Beth Comstock: (45:07)
I have a ton of them. I have just books everywhere. These days. I’m… I keep coming back to a couple of them, but one, I just love Twyla Tharp’s book, The Creative Habit and in fact I was inspired by her book as I wrote mine. What I tried to do with mine, was share stories and then give practical advice and exercises or I call them challenges and that’s what Twyla does in her book.
Beth Comstock: (45:31)
It’s about the rigor and discipline of creativity and so it’s kind of oxymoronic. People think creativity. You’re just like, wooo! You know? And she’s like, no, it’s very structured. It’s structured and serendipitous. So I highly recommend that one. And then just like a business classic book, I love sort of management principles by Peter Drucker from the 1950s. It’s just such a basic business book, but it’s still timeless. Like my favorite quote is, without a customer there is no business. I mean, it’s so basic, but if you just keep bringing yourself back to that, like it guides you well. So those would be two books. And then a third of a woman who has a book out right now called, her name is Priya Parker, and it’s The Art of Gathering and relevant to this discussion of women’s networks and the women listening, it’s about, it’s about why we gather and how to make better use of our time and connection and gathering so that you’re getting more out of it and it’s just lovely.
And Beth, is there a woman who’s had a profound influence on you?
Beth Comstock: (46:37)
There’ve been many women.

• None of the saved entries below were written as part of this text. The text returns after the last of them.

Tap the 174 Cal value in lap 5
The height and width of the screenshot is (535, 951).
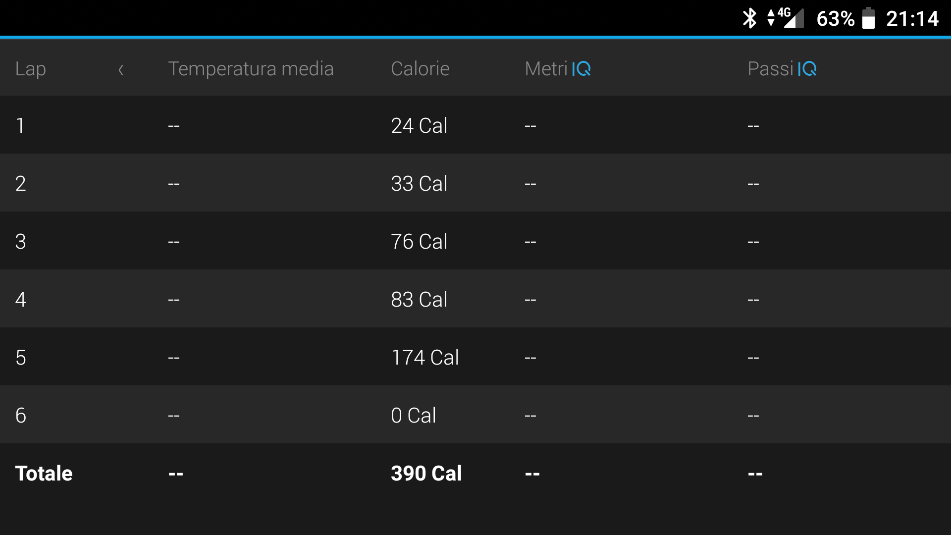pos(425,357)
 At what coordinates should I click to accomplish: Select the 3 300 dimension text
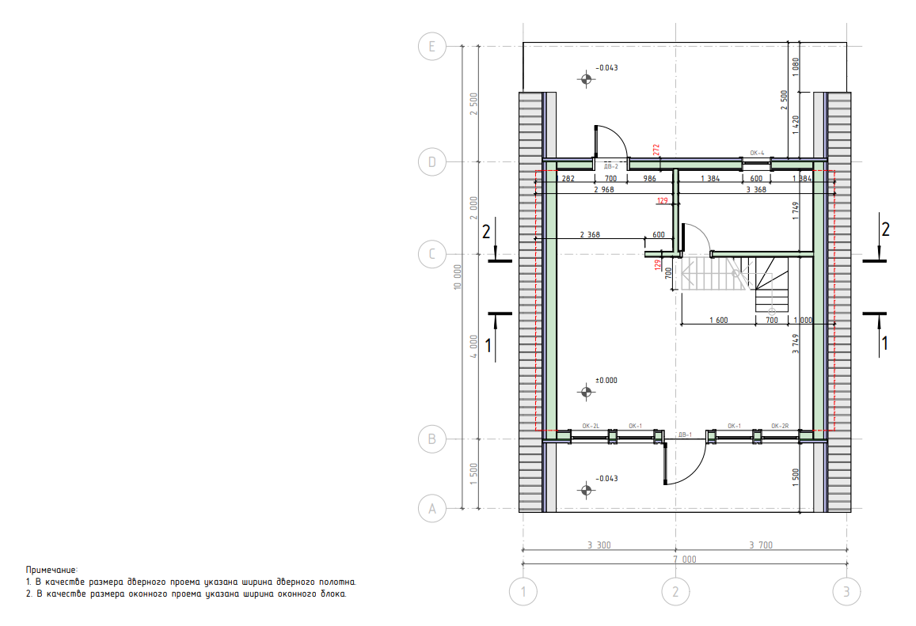(599, 544)
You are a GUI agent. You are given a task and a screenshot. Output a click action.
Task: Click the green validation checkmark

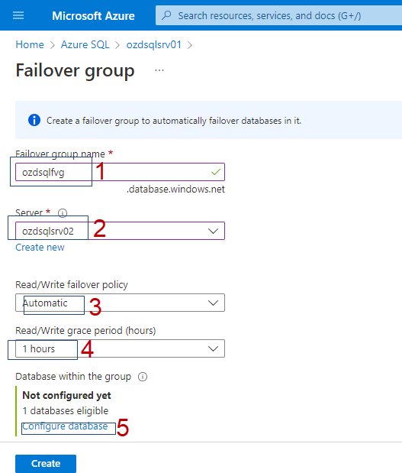[216, 172]
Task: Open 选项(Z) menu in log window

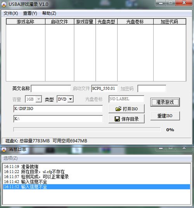Action: (10, 158)
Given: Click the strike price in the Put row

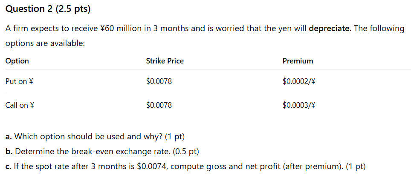Looking at the screenshot, I should coord(159,81).
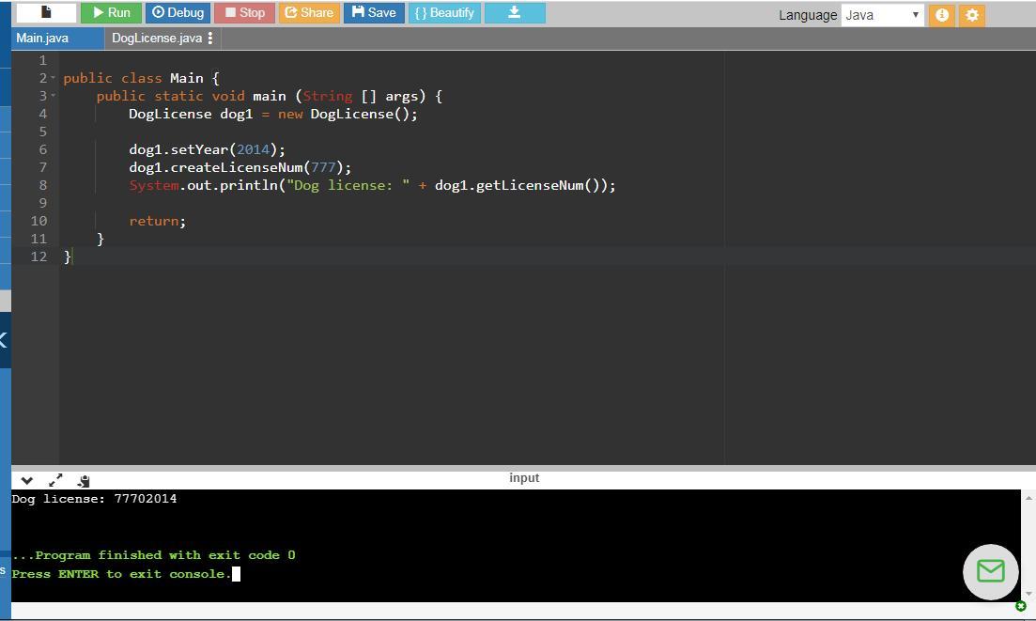Switch to the Main.java tab

(x=42, y=38)
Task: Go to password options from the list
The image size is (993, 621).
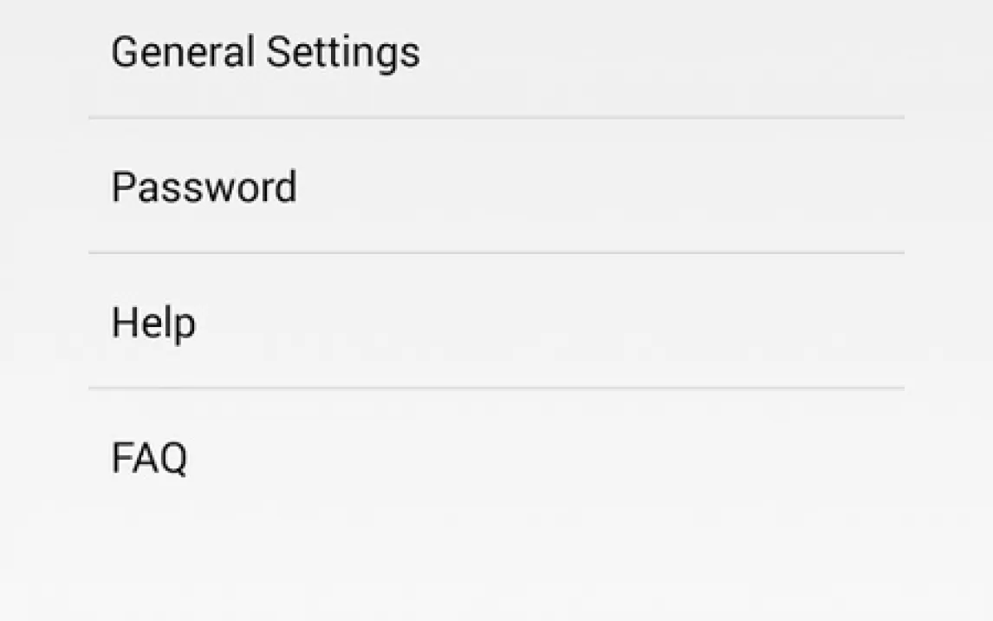Action: (497, 186)
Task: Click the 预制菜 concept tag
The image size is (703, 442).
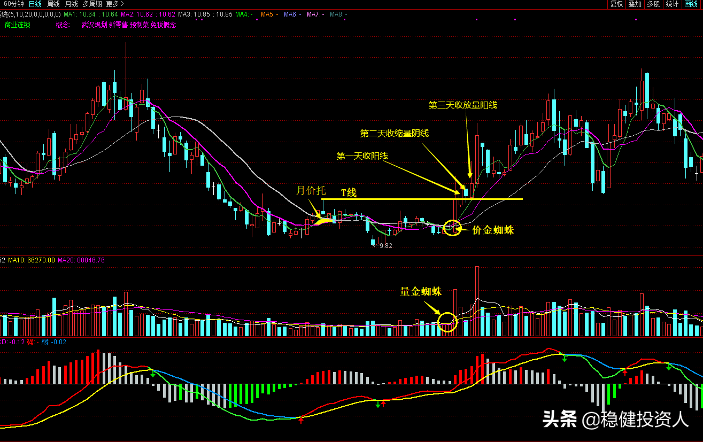Action: 140,25
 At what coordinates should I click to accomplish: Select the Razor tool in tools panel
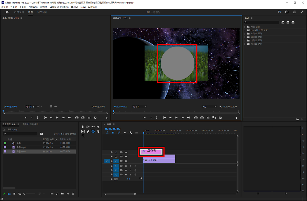pos(98,127)
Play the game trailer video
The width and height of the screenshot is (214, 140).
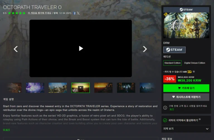[81, 48]
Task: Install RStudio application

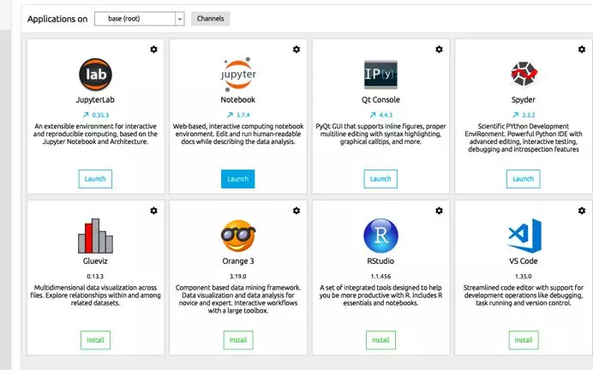Action: point(380,340)
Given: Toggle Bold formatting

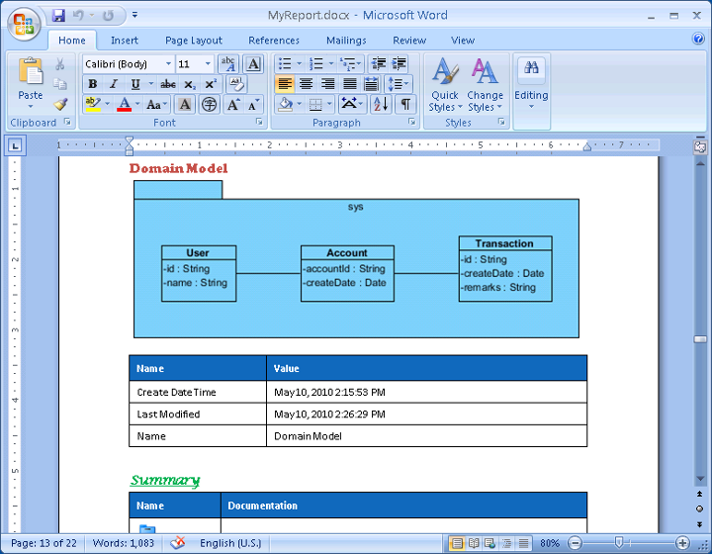Looking at the screenshot, I should coord(93,84).
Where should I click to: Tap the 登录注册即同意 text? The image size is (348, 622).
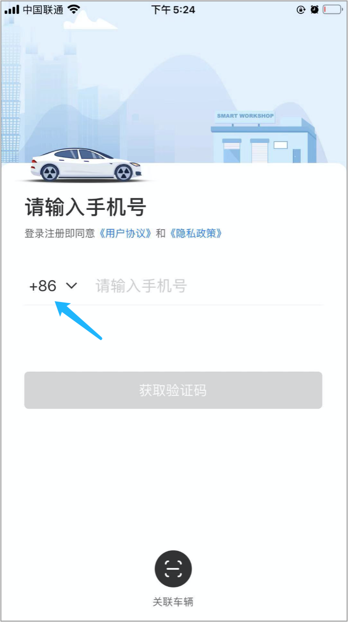pyautogui.click(x=60, y=233)
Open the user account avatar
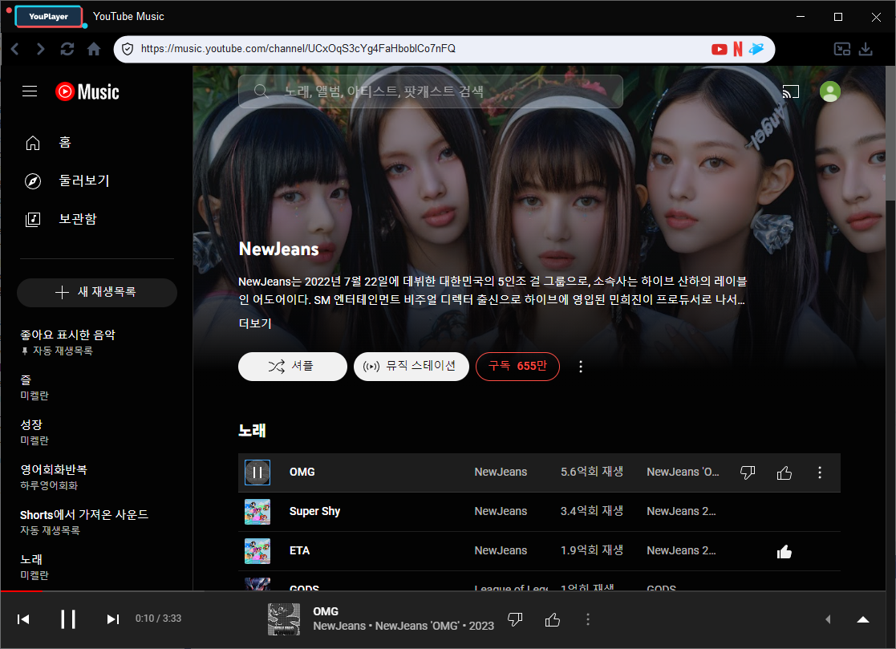 830,91
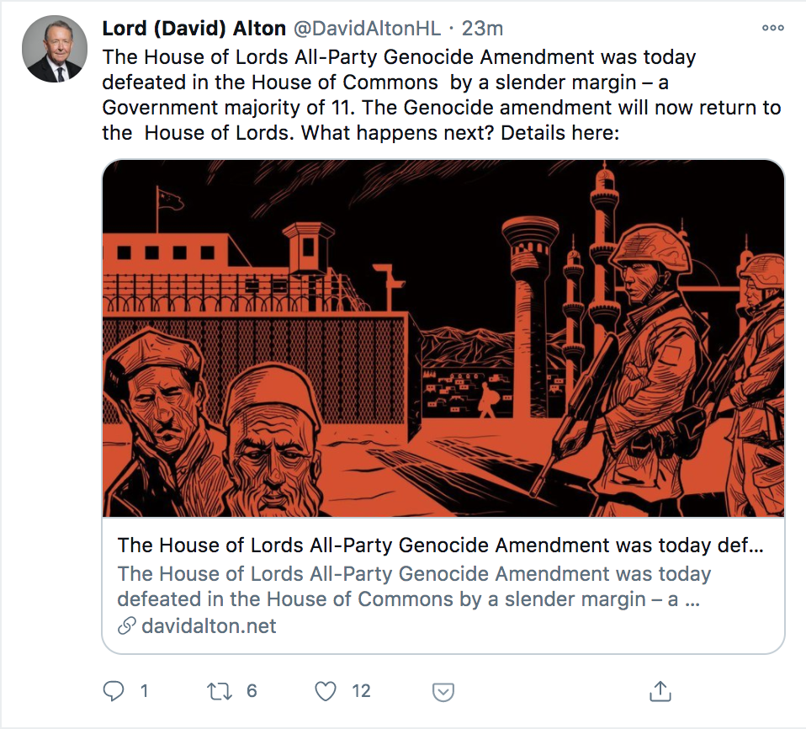Click the like count 12
Screen dimensions: 806x729
pos(362,691)
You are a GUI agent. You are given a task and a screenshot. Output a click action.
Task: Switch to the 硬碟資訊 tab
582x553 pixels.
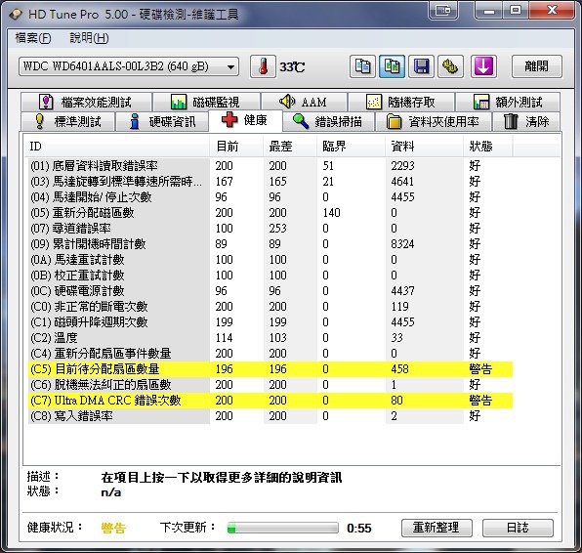coord(162,121)
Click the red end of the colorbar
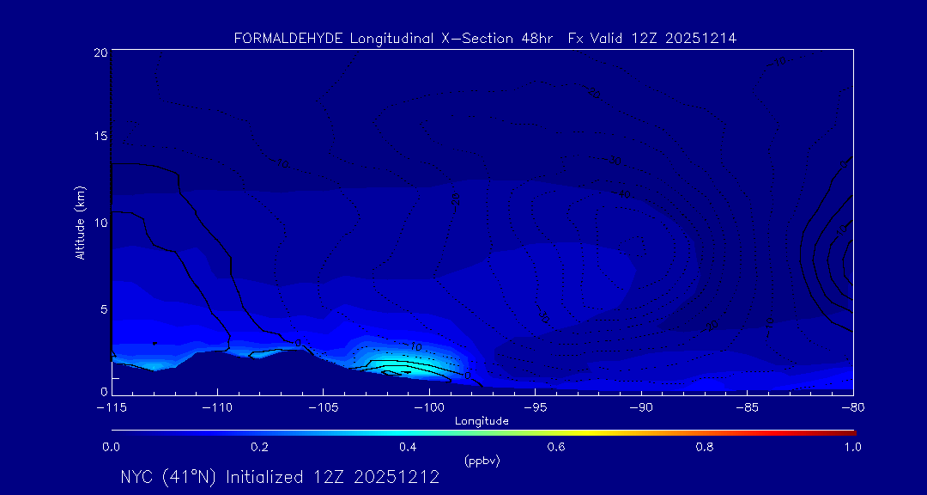Viewport: 927px width, 495px height. (x=850, y=431)
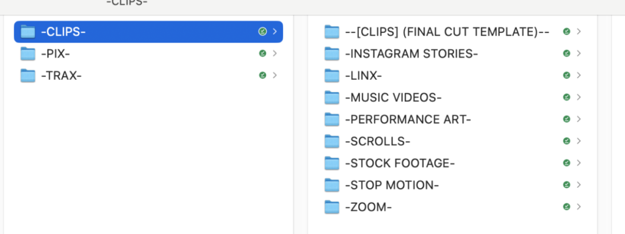Click sync status badge beside -INSTAGRAM STORIES-

(566, 54)
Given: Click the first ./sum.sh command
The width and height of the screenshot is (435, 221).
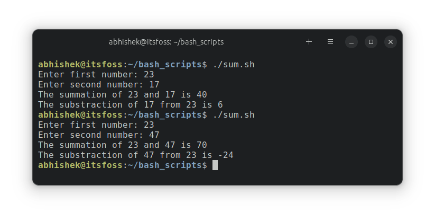Looking at the screenshot, I should click(x=233, y=65).
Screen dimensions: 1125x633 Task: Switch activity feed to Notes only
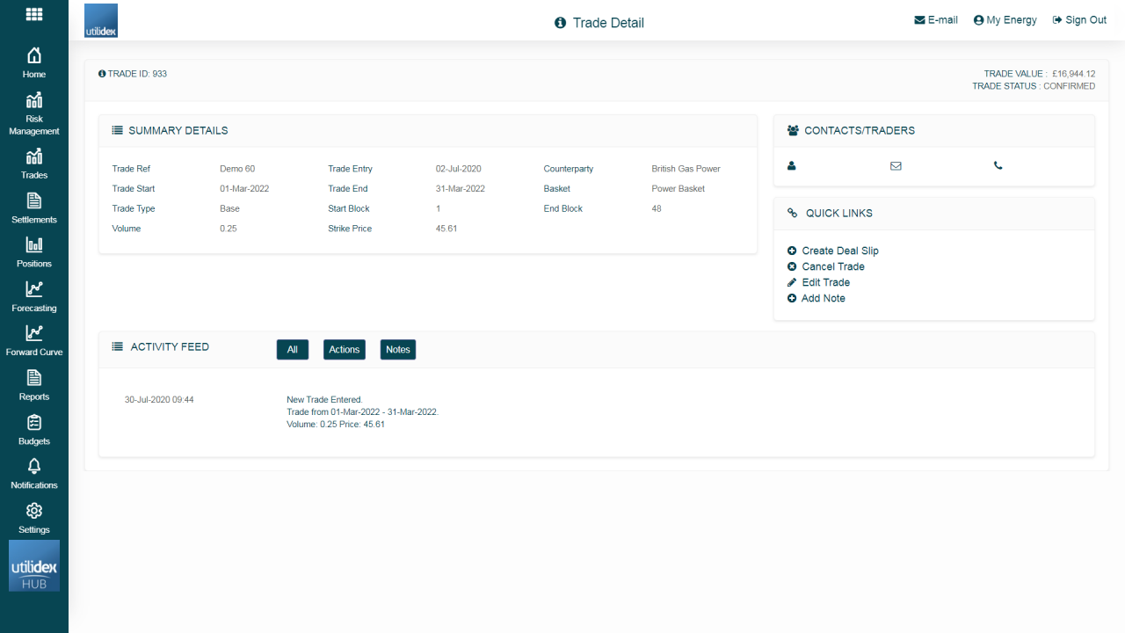[x=397, y=349]
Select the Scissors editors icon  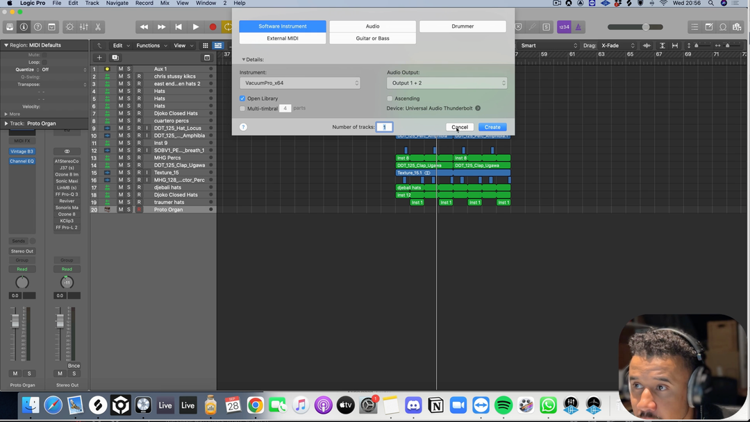[x=98, y=27]
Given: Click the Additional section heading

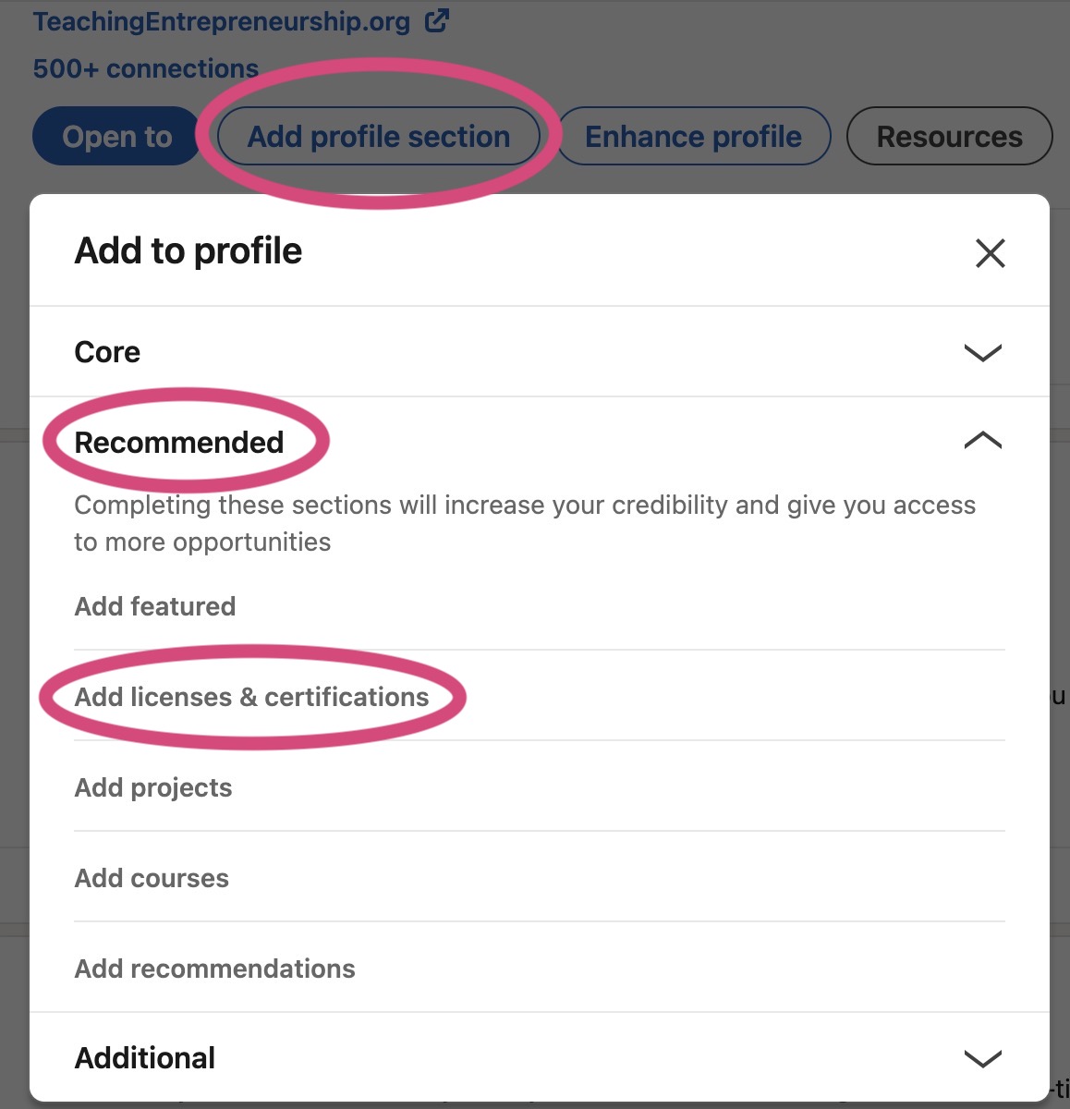Looking at the screenshot, I should (145, 1058).
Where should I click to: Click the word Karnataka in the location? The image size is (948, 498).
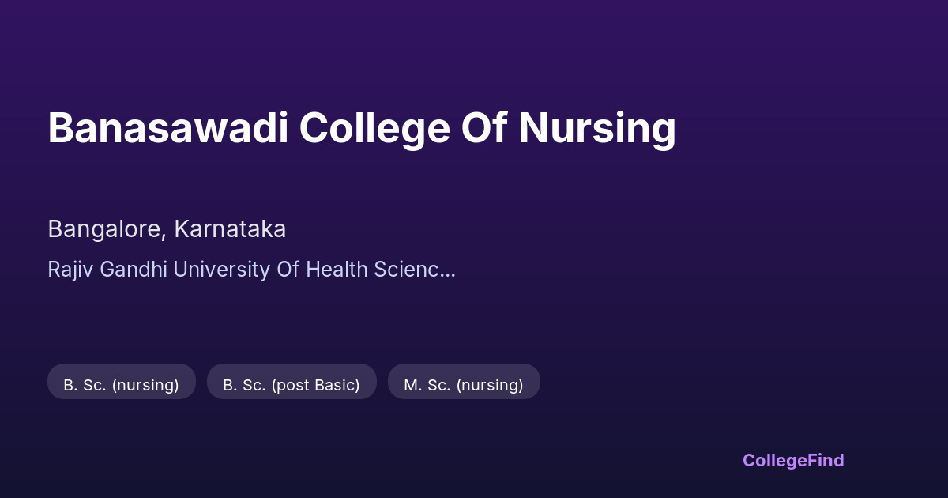pos(230,229)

I have to say at this point, I mean, it’s going to be my family. I mean, I had an amazing… I have an amazing mother who is very outgoing, and I being very shy, she kind of pushed me to get out there when she knew I needed it. And now I can, I’m at this point, when I think of the thread and the arc and I see my two grown daughters who are now women and I’m incredibly inspired by them, their independence, their passion. I’m like, wow, like if I had been you what you are when I was your age in my twenties, what would I have done? So I’m, I’m just incredibly inspired. My younger daughter’s an actress, which is not at all related to anything I’ve ever done. And she puts herself out there every day to be judged and critiqued and and yet she would do nothing else.
Beth Comstock: (47:27)
And so I’m learning a lot from her terms of how she’s navigating the world that way.
Rana Nawas: (47:31)
That’s wonderful. Well, Beth. Thank you so much for your time and for talking us through Imagine it forward. How can listeners find you?
Beth Comstock: (47:38)
I’m on social so, you can find me on LinkedIn or on Twitter at Beth Comstock. And, I would love to hear from you. My book will be out. It’s available on Amazon and Barnes and Noble, so all the, all the usual places.
Rana Nawas: (47:51)
Great. All right, well thank you again. Thanks for your time.
Beth Comstock: (47:54)
Thanks. I enjoyed talking to you. Thank you.